(Stored items)
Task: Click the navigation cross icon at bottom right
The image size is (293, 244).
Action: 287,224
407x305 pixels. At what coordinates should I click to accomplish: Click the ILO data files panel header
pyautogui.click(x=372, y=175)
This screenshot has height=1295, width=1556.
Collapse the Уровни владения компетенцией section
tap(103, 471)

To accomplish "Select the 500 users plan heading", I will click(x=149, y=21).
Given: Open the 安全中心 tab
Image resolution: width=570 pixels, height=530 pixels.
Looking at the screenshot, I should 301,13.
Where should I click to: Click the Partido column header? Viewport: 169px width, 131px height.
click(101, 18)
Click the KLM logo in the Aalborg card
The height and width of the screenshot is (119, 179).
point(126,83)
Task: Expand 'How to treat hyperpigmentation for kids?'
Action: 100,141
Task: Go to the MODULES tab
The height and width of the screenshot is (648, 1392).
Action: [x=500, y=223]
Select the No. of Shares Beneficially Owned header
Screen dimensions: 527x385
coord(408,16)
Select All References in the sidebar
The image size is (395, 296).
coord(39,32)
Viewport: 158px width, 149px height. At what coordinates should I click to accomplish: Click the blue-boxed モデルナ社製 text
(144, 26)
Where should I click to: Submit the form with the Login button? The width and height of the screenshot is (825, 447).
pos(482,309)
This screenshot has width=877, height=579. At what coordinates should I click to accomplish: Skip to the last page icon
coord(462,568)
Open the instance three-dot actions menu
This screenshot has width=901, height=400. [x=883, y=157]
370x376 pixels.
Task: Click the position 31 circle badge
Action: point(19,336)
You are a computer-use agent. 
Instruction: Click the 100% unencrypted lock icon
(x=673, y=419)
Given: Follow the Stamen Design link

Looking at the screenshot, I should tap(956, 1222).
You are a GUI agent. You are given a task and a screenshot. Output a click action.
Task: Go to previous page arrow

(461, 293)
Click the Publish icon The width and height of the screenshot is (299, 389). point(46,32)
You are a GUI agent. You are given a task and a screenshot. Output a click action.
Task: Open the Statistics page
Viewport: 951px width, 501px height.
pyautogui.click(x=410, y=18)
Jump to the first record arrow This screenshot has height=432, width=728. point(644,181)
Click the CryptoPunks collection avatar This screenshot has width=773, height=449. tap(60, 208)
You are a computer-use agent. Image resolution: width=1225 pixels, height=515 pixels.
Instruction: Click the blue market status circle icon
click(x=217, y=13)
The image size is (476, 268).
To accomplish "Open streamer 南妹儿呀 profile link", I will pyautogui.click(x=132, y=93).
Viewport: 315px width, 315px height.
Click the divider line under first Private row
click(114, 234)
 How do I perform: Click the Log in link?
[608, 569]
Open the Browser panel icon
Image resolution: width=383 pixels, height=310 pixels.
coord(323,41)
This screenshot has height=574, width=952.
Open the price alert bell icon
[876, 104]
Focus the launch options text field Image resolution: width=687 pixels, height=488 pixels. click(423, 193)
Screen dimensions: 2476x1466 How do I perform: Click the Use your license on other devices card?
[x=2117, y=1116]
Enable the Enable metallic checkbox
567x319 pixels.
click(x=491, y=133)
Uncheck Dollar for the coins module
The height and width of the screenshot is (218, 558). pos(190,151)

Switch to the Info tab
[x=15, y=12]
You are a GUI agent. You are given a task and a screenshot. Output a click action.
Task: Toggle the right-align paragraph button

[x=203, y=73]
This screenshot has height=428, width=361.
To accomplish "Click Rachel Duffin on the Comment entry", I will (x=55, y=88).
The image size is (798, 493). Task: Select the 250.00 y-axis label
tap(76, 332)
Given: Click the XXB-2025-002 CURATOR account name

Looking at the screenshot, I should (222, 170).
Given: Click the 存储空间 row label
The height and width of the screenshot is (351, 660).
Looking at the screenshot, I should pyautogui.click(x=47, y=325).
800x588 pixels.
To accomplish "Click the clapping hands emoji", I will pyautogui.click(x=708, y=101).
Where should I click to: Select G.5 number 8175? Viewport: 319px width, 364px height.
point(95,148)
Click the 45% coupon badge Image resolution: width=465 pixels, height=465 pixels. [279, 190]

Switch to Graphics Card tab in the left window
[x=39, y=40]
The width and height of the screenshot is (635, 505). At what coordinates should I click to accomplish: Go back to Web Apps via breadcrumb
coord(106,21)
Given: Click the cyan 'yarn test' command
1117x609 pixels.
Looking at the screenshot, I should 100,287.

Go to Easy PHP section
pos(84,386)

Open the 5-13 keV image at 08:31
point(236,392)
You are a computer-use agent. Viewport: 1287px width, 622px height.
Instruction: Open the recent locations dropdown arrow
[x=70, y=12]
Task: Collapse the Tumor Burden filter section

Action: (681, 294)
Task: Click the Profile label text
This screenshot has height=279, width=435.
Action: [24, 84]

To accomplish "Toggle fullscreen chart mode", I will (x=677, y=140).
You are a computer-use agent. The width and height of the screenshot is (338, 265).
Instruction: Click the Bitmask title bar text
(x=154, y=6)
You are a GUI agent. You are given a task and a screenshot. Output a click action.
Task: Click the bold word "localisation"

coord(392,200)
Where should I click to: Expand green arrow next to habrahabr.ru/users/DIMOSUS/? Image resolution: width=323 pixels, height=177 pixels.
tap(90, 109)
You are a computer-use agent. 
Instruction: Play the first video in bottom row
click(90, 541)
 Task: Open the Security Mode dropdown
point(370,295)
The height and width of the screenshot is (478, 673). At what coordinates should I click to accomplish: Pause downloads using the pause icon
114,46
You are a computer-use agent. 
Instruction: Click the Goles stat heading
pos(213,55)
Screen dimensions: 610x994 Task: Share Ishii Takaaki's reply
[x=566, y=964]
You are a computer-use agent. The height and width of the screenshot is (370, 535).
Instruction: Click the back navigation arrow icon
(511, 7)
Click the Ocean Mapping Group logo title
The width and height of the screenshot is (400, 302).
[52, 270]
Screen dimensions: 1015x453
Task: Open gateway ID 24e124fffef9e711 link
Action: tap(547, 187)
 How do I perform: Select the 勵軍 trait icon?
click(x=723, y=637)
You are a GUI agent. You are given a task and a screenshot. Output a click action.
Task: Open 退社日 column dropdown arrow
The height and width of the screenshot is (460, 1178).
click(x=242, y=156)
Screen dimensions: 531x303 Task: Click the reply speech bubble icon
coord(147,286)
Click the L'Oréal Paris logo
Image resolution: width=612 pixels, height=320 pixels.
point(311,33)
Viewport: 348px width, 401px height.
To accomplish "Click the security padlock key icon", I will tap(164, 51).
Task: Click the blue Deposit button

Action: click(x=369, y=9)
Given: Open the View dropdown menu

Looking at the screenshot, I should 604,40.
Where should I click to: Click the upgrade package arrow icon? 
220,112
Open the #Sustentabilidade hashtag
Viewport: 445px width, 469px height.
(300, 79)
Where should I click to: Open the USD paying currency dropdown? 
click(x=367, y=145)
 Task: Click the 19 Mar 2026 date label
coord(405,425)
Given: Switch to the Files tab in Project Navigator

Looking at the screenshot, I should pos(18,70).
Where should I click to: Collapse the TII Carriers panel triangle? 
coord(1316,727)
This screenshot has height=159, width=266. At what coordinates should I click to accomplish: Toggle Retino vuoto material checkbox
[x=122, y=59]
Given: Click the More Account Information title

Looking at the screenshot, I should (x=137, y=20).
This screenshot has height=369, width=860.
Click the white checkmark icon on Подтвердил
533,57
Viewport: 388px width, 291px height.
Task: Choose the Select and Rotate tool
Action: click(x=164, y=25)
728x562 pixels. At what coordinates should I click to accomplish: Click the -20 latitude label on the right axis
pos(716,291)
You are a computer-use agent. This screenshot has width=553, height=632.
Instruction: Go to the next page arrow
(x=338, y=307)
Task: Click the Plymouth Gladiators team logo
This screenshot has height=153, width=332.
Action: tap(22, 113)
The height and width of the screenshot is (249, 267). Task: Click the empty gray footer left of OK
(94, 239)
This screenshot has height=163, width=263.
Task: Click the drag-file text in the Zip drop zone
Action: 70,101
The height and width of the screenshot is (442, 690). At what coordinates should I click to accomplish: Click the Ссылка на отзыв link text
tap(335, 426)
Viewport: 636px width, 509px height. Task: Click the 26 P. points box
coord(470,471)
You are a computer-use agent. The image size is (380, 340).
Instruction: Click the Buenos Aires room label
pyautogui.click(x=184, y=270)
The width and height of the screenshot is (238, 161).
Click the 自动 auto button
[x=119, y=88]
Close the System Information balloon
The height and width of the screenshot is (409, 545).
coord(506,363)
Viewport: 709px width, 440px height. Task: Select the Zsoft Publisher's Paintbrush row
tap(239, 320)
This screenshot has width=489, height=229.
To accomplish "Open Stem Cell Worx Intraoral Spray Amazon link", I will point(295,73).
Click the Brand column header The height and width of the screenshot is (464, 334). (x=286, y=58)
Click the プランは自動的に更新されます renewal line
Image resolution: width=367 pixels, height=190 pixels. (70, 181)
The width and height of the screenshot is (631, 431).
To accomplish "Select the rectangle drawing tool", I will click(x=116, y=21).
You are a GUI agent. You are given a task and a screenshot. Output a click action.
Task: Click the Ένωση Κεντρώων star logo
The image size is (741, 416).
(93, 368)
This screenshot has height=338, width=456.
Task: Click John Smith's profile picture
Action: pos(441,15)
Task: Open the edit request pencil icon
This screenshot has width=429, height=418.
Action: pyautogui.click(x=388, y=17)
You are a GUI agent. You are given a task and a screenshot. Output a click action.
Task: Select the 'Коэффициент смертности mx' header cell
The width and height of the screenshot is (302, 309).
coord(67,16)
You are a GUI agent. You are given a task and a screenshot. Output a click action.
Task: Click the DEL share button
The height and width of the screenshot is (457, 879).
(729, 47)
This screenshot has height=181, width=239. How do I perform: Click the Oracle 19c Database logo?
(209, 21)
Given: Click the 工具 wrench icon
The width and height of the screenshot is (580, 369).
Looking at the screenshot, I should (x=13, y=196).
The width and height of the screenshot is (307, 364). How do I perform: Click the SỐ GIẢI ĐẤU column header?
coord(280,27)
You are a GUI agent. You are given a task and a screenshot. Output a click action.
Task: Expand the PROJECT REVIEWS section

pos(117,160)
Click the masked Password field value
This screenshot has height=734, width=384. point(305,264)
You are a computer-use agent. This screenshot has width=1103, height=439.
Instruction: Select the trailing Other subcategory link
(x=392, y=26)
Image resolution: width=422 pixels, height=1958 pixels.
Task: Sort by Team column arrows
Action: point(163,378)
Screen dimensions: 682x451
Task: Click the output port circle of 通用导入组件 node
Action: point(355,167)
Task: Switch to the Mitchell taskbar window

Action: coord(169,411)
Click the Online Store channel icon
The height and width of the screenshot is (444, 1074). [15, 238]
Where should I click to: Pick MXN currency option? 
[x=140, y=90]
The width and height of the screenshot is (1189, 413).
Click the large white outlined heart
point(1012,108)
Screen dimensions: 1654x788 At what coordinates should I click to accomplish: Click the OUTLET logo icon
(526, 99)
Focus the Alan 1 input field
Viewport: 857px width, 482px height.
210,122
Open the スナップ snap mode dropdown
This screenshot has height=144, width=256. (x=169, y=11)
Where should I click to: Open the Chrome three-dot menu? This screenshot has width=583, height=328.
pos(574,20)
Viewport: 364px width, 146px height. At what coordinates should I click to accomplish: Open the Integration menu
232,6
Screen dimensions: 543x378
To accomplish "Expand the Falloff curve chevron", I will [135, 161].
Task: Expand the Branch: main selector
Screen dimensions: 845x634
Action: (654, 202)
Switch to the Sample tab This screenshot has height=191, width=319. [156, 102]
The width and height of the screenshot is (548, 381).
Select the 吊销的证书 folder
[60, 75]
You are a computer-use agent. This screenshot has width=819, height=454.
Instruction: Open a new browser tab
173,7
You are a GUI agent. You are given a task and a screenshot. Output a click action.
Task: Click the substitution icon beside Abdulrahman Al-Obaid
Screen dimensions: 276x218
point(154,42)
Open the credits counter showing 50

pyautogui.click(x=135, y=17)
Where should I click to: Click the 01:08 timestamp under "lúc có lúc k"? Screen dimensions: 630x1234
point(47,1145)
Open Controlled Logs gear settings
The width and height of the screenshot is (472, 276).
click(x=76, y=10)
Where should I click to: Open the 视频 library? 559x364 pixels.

Problem details: List every line above that contains the word "Focus".

Solution to this exercise:
Focus the launch options text field Image resolution: width=687 pixels, height=488 pixels. click(423, 193)
Focus the Alan 1 input field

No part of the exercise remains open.